While in a classroom, I got of a whiff of grass. The scent to my nostrils brought a picture of fresh grass to my mind. For a second, I wasn’t in Niger. I was enjoying a summer day with a glass of lemonade while lying in nature’s green bed.
Putting sunscreen on screws with my head. The smell of SPF takes me to the beach or a pool with good friends. I’m in a swimsuit and anxiously waiting that first encounter with the cool water. After a moment, I am disappointed as I am brought back to my hut. There is sand but definitely no beach.
Sauces are the savior of Nigerien food, but there aren’t always starlets.

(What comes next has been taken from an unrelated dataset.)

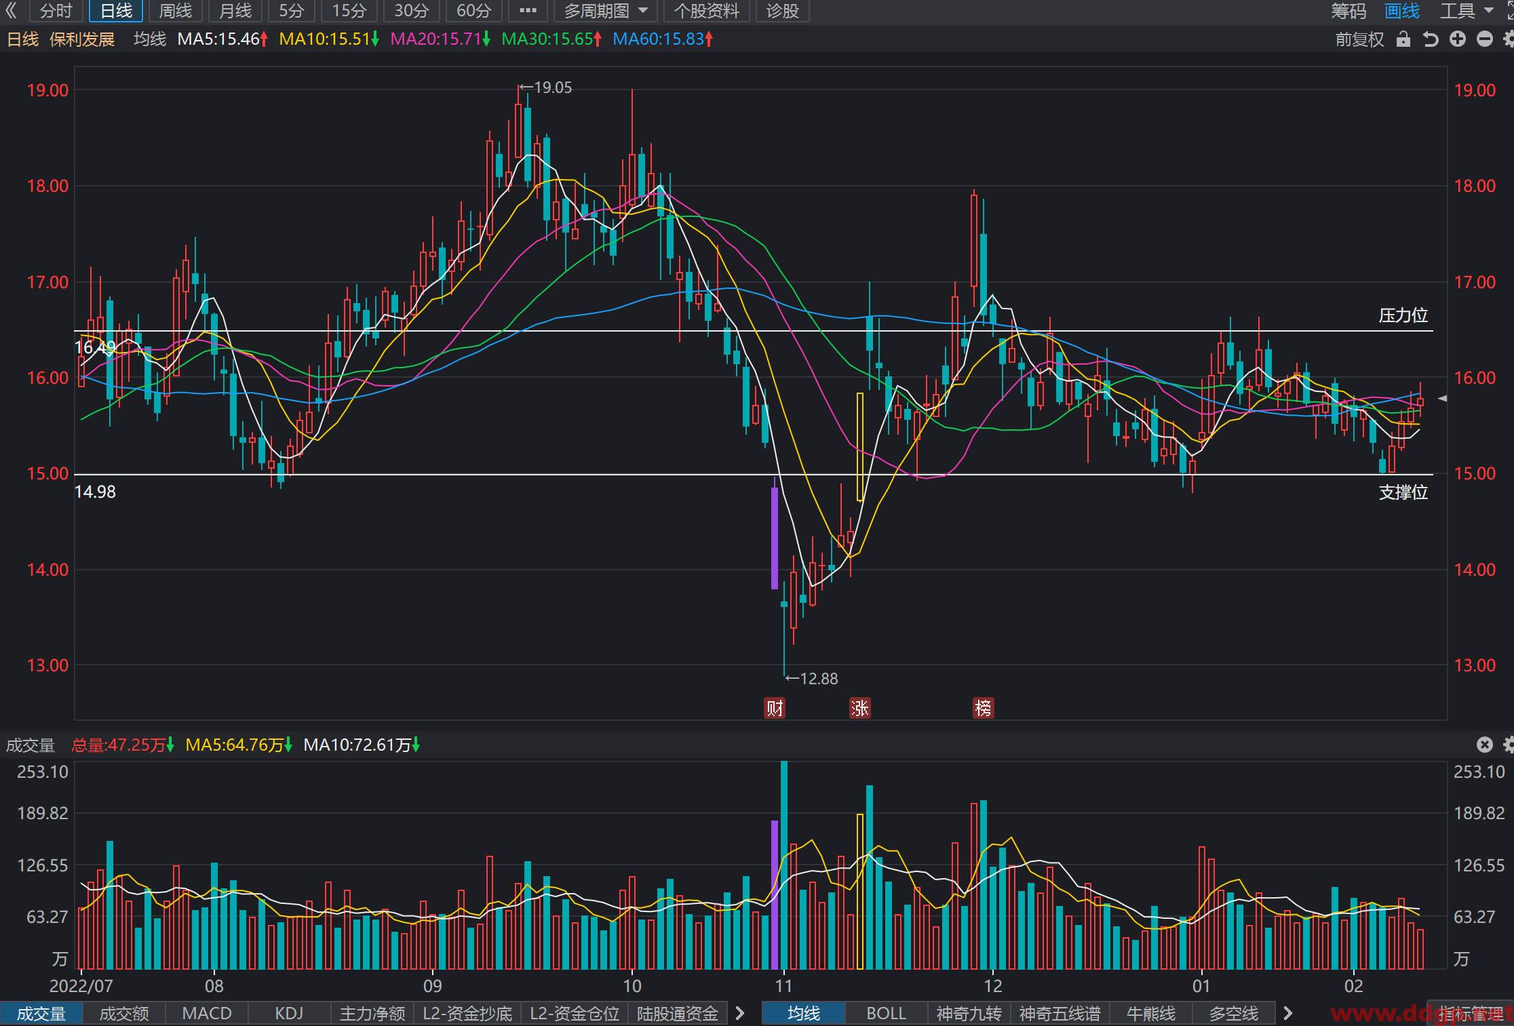The width and height of the screenshot is (1514, 1026).
Task: Click the undo arrow icon above chart
Action: click(x=1431, y=39)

When my host mother served rice with a particular green sauce that I don’t like, I grabbed a $2.50 bottle of soy sauce that traveled with me from the U.S. to Niger.
I oped the top and the brow liquid emitted an aroma that floods my thoughts with memories of sushi dates with friends. Sushi was our tradition after an Ipso events and this sauces reminds me of falling in love with Soulcrate during a three-minute drive from Fresh Produce to Tokyo in Lucy’s car one wintery Friday night. I eat my meal fast to avoid that missing feeling that takes over my body.
There are some unpleasant smells in these country, but these three are the worst because thy evoke an entire experience.